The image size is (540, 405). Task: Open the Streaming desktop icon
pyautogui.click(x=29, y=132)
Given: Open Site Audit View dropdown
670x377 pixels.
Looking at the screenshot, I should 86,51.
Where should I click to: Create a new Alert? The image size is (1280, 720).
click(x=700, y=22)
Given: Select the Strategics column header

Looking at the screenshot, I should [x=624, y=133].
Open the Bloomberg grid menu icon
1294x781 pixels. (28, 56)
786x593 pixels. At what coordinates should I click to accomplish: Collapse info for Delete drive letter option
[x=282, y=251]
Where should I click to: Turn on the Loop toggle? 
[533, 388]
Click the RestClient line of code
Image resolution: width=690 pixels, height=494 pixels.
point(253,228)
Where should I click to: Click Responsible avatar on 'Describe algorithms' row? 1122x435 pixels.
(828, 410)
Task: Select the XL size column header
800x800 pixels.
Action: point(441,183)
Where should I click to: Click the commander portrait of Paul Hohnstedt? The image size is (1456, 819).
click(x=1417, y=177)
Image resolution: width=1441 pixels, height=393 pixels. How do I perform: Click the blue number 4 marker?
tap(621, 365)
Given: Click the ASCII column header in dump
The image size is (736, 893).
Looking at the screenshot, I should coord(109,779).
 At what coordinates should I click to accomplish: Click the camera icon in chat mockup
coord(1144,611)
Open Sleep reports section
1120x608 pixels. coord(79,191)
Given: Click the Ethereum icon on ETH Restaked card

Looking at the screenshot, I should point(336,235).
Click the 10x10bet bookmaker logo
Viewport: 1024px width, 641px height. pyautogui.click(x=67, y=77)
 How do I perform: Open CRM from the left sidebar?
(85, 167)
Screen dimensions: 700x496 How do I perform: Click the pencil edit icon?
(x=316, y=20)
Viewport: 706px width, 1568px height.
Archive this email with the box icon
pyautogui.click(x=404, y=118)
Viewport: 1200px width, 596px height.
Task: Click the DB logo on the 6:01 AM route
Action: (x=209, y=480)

= = = =

Set down the records once more, character for character.

**Answer box**
The image size is (540, 405). Task: Open the Streaming desktop icon
pyautogui.click(x=29, y=132)
Given: Open Site Audit View dropdown
670x377 pixels.
Looking at the screenshot, I should 86,51.
Where should I click to: Create a new Alert? The image size is (1280, 720).
click(x=700, y=22)
Given: Select the Strategics column header

Looking at the screenshot, I should [x=624, y=133].
Open the Bloomberg grid menu icon
1294x781 pixels. (28, 56)
786x593 pixels. At what coordinates should I click to accomplish: Collapse info for Delete drive letter option
[x=282, y=251]
Where should I click to: Turn on the Loop toggle? 
[533, 388]
Click the RestClient line of code
Image resolution: width=690 pixels, height=494 pixels.
point(253,228)
Where should I click to: Click Responsible avatar on 'Describe algorithms' row? 1122x435 pixels.
(828, 410)
Task: Select the XL size column header
800x800 pixels.
Action: point(441,183)
Where should I click to: Click the commander portrait of Paul Hohnstedt? The image size is (1456, 819).
click(x=1417, y=177)
Image resolution: width=1441 pixels, height=393 pixels. How do I perform: Click the blue number 4 marker?
tap(621, 365)
Given: Click the ASCII column header in dump
The image size is (736, 893).
Looking at the screenshot, I should coord(109,779).
 At what coordinates should I click to accomplish: Click the camera icon in chat mockup
coord(1144,611)
Open Sleep reports section
1120x608 pixels. coord(79,191)
Given: Click the Ethereum icon on ETH Restaked card

Looking at the screenshot, I should point(336,235).
Click the 10x10bet bookmaker logo
Viewport: 1024px width, 641px height. pyautogui.click(x=67, y=77)
 How do I perform: Open CRM from the left sidebar?
(85, 167)
Screen dimensions: 700x496 How do I perform: Click the pencil edit icon?
(x=316, y=20)
Viewport: 706px width, 1568px height.
Archive this email with the box icon
pyautogui.click(x=404, y=118)
Viewport: 1200px width, 596px height.
Task: Click the DB logo on the 6:01 AM route
Action: (x=209, y=480)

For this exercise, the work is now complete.